Operations

Anonymize

The Anonymize operation allows you to protect sensitive data by replacing original values with anonymized ones. This operation is applied during the transformation phase of the pipeline.

Overview

The Anonymize operation enables you to:

  • Protect sensitive personally identifiable information (PII)
  • Replace original data with realistic fake data
  • Apply different anonymization techniques to different fields
  • Maintain data utility while ensuring privacy compliance
  • Work with various data types (strings, numbers, dates)

Configuration

Field-Level Anonymization

The Anonymize operation is configured at the field level, allowing you to specify different anonymization methods for each sensitive field. When configuring field-level anonymization, you'll see a pen icon (✎) in the actions column that opens the Edit Function panel for more detailed configuration.

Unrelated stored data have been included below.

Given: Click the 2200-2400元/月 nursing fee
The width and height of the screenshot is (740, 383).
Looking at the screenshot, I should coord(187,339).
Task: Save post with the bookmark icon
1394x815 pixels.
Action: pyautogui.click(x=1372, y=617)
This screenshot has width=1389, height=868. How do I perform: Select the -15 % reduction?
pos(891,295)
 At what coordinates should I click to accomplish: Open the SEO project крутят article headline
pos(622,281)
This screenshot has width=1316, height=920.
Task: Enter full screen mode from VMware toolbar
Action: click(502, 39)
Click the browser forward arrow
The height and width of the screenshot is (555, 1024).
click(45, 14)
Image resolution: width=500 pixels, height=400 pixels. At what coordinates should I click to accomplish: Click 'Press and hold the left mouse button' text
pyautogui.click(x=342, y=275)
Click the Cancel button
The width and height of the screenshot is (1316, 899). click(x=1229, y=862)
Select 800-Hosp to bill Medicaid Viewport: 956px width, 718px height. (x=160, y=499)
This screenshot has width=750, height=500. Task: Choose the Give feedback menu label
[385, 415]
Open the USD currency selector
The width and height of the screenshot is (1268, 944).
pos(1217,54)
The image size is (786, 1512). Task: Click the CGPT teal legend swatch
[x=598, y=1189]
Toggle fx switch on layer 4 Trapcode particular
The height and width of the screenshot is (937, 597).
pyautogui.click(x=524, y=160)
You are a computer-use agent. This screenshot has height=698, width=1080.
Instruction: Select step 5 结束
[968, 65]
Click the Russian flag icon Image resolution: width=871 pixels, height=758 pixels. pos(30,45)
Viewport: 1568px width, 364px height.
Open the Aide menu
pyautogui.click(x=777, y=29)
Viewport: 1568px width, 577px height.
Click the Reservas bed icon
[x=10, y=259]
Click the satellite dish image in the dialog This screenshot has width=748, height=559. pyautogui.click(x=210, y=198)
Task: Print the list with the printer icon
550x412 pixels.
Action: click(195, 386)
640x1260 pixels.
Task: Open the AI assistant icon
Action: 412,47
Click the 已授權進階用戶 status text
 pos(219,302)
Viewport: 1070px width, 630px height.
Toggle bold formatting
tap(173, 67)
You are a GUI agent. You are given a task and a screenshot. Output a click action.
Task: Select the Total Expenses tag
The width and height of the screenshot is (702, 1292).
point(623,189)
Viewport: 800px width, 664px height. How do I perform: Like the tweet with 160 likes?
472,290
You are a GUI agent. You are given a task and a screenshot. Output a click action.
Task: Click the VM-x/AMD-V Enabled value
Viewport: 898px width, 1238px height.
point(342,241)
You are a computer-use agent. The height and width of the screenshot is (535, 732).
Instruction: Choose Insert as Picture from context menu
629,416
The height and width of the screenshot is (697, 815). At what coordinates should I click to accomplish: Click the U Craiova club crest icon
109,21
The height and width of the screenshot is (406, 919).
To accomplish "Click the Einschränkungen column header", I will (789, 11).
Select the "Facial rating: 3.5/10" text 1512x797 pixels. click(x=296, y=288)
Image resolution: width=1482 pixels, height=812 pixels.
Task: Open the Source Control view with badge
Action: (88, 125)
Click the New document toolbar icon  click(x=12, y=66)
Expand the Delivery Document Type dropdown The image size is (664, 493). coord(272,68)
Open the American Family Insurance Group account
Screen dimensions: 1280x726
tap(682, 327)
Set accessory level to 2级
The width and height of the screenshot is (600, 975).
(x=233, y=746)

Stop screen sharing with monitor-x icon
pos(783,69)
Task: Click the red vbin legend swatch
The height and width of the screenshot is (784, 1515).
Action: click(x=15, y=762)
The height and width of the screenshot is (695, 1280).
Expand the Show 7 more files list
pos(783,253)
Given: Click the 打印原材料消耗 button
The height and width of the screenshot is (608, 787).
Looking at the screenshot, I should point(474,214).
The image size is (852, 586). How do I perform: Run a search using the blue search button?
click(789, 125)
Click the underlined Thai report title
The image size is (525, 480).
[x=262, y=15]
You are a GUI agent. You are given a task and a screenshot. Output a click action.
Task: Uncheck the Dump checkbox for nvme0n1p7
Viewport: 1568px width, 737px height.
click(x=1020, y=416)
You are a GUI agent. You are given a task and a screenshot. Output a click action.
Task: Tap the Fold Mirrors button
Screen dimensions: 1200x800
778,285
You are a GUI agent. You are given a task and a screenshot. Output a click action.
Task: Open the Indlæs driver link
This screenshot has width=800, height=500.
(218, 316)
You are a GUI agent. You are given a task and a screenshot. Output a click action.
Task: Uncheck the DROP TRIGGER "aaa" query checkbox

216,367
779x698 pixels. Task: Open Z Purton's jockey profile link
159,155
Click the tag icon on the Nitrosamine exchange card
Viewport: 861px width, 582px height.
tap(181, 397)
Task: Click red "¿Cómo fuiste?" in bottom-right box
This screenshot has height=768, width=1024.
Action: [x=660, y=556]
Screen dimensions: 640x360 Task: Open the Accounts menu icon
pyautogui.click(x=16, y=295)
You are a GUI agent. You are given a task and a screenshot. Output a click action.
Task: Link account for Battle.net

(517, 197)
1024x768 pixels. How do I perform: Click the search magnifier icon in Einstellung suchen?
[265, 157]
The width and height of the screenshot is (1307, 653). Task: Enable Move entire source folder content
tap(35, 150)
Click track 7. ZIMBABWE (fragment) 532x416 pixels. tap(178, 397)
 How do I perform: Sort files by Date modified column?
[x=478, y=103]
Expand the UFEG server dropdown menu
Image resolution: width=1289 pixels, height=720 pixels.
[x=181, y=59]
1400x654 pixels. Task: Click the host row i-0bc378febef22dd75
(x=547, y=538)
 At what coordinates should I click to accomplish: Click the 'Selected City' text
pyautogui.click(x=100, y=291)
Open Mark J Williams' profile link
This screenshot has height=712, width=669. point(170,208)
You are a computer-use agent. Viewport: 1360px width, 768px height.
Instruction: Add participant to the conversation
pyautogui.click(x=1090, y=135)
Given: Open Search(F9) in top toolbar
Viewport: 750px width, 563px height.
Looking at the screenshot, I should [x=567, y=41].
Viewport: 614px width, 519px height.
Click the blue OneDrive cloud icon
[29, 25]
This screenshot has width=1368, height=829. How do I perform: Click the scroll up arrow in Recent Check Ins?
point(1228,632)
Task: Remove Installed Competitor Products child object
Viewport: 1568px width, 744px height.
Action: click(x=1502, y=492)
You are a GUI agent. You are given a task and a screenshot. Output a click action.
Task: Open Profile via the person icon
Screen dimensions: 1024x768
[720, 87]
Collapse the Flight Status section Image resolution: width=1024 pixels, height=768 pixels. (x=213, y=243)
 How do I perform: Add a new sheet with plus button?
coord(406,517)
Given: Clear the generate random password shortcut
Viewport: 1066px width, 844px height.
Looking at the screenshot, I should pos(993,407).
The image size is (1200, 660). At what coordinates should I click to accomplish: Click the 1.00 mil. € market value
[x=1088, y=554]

Each field can be configured with one of the following anonymization methods organized in the dropdown menu:

Use Fake Data

Replace values with realistic fake data based on field labels. When selecting this option, a label dropdown appears that lets the end user choose the label standard fake data generator. This dropdown contains various labels categorized by type (Language, Date, Global, Custom) that determine what kind of fake data will be generated. For example, a field labeled as "person/name" would be replaced with fake names, while a field labeled as "contact/email" would be replaced with fake email addresses.

Fake data options

  • Language-based labels (e.g., "person/name", "contact/email")
  • Date format labels (e.g., "date/yyyy-mm-dd")
  • Global labels (e.g., "global/url")
  • Custom labels (e.g., "custom/IBAN")

Functions

Built-in anonymization functions that can be applied to fields.

Masking

Replace parts of values with mask characters while preserving format. For example, a credit card number "1234-5678-9012-3456" might become "--****-3456".

Shuffling

Randomly reorder values within the dataset while maintaining the same value distribution.

List

Replace values by picking randomly from a predefined list of values.

Delete field

Completely remove the field from the output dataset.

Blank field

Replace all values with null/empty values.

Saved Functions

Use a previously created and saved custom function. These saved functions come from your Project Functions which can be reused across different models within the same project.

Custom Function

Write your own anonymization function using JavaScript code. For more information on creating custom functions, see Custom Functions.

No Action

Keep the original values unchanged (useful for testing or when certain fields don't need anonymization).

Edit Function Options

When you click the pen icon (✎) for a field with the "Fake data" anonymization method, you'll see several configuration options:

Locale: Specify the locale to use for generating fake data. This affects the cultural characteristics of the generated data such as names, addresses, and phone numbers. For example, using locale "es-ES" will generate Spanish names and addresses, while "en-US" will generate American ones. The locale is automatically set based on the selected label's locale but can be overridden.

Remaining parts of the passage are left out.